* WHAT THE TASK ASKS
Continue the passage on phage-encoded inhibitors of uracil-DNA glycosylase (Ung), starting right after its final sentence.

* PASSAGE PROVIDED
□ □ □ □ □ □ □
However, in the presence of replicating viral DNA, where millions of copies accumulate over so-called “burst“ periods (measured in minutes), Ung is in effect a restriction factor. Since Ung promotes endonuclease cleavage of the DNA backbone, double-stranded viral DNA will fragment if uracil bases appear in close proximity . This DNA fragmentation will also affect viruses whose DNA replication involves programmed backbone nicks or exposed single-stranded DNA regions, and transposable elements where the translocation of naked single-stranded DNA is necessary during conjugative transfer.
To mitigate against Ung restriction effects, bacteriophages may encode protective factors, such as a dUTPase or uracil-DNA glycosylase inhibitors [7,14,15]. The latter are presently known to target Ung specifically. Ung inhibitors (which are interchangeably referred to herein as UngIns) are DNA mimetic proteins utilising charge-based alignment with the Ung DNA binding cleft to dock Ung. Docking promotes the hydrophobic sequestration of the sidechain of the apical residue in the Ung DNA minor groove binding loop, which is essentially irreversible under biological conditions, to inhibit Ung [16,17].
So effective is the strategy of Ung inhibition that under its protection, some phages are known to encode entire nucleotide biosynthesis pathways with specialised DNA and RNA polymerases to replicate their genomes in the form of thymine-free uracil-DNA, thereby avoiding sensitivity to host restriction endonucleases [18,19,20,21,22,23].
UngIn protein structures described to date fall into one of three observed folds: Ugi/SAUGI (note that Ugi and SAUGI share the same protein fold at ~12% sequence residue identity), p56, and Vpr; yet, within each fold, type there is pronounced sequence plasticity, to the extent that the unambiguous identification of an Ung inhibitor in any genome is rarely straightforward. In some organisms using uracil in their own genomes, such as the uracil-DNA Yersinia phage PhiR1-37 , the identification of an encoded UngIn has proven to be impossible with common bioinformatics tools.
It is possible that other forms of Ung modulation could be deployed, such as that described for Escherichia phage T5 , or that some UngIn encoding sequences could be beyond our present limits of detection. These undetectable sequences may belong to as-yet unknown, structurally diverse families.
□ □ □ □ □ □ □
* DATA SHOWN
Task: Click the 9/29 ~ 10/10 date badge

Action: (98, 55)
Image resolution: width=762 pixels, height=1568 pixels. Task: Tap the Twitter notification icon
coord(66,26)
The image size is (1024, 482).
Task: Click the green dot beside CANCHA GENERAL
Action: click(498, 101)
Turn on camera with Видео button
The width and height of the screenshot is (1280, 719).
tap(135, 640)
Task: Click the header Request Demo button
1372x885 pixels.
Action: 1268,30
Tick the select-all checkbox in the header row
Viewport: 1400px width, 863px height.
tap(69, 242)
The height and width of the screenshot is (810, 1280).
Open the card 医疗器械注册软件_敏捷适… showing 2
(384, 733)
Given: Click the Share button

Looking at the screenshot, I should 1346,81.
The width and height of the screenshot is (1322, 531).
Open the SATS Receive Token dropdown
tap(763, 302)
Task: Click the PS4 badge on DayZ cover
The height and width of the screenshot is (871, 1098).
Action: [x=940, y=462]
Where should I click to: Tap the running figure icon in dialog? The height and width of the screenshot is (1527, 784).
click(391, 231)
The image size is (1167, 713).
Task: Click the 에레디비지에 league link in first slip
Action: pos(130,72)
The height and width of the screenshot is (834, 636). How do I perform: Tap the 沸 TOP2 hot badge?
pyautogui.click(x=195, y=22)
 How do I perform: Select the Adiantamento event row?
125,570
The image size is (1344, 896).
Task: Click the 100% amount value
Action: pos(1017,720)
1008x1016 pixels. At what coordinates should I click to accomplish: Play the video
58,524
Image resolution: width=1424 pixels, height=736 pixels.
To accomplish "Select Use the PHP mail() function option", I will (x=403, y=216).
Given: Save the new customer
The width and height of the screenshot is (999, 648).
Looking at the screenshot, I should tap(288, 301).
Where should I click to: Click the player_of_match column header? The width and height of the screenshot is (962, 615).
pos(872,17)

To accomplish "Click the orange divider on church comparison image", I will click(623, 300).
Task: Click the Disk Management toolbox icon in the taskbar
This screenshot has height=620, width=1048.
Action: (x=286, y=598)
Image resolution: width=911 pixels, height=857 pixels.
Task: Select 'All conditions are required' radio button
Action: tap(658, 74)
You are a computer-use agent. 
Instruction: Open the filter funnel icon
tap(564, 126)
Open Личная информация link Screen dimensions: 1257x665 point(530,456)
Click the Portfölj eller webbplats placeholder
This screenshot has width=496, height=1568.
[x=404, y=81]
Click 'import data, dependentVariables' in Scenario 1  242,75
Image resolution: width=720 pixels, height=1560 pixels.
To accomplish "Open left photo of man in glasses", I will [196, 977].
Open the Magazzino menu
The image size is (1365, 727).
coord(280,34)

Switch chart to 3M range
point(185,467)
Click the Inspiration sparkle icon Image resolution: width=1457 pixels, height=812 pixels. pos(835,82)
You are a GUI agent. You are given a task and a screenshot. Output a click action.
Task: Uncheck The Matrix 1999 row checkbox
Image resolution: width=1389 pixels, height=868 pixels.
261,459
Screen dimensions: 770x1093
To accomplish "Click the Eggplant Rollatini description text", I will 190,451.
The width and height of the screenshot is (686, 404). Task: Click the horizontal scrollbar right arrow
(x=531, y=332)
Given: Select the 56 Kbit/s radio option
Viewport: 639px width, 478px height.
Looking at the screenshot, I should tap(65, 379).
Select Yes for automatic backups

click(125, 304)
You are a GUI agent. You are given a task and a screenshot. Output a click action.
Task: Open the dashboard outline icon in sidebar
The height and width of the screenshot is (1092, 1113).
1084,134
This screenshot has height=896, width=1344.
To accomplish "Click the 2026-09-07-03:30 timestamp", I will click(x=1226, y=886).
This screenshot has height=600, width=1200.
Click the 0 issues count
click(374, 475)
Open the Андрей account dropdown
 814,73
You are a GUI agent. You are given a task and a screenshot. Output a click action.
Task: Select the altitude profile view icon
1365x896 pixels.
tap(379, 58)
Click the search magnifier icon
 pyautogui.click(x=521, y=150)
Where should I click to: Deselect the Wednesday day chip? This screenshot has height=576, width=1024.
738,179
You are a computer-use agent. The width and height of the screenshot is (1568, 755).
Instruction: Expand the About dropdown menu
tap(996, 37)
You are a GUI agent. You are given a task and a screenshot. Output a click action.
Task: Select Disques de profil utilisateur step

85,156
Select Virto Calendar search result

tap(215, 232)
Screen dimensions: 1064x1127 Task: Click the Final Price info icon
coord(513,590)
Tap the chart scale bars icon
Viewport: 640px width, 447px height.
□ □ □ □ □ □ □
* ANSWER TO THIS EXERCISE
At best, novel UngIns may be discovered through homology to known inhibitor sequences, their known genomic loci, or through predicted biophysical properties of gene products; however, such methods have not thus far permitted UngIn identification in genomes such as Yersinia phage PhiR1-37.
The prototypical known UngIn families (Ugi, SAUGI, and p56) display significant sequence diversity. Sequence identities as low as 20% are typical, which makes the computational identification of UngIns difficult in the absence of experimental data . This poor sequence conservation can lead to the misannotation of UngIn sequences. Not all such sequences in genome records are annotated as uracil-DNA glycosylase inhibitors, and even when they are thus annotated, it cannot be taken for granted that these proteins are viable or act as functional UngIns.
For these reasons, distant homologs of each UngIn type (Ugi, SAUGI, and p56) were selected for the experimental screening of UngIn activity. Heuristic signatures of UngIn sequences were defined from verified UngIn variants and subsequently used to search for UngIns in virus or other pathogen genomes.
In this study, the aim is to develop an expanded, validated sequence repertoire for UngIns, based upon structural insights and directed random mutagenesis, and use it to search phage genomes for uracil-DNA glycosylase inhibitors. Genomic sequences are searched using heuristic signatures that essentially define the properties of currently known Ung inhibitors, and the output sequences are assessed via recombinant expression and UngIn function assays.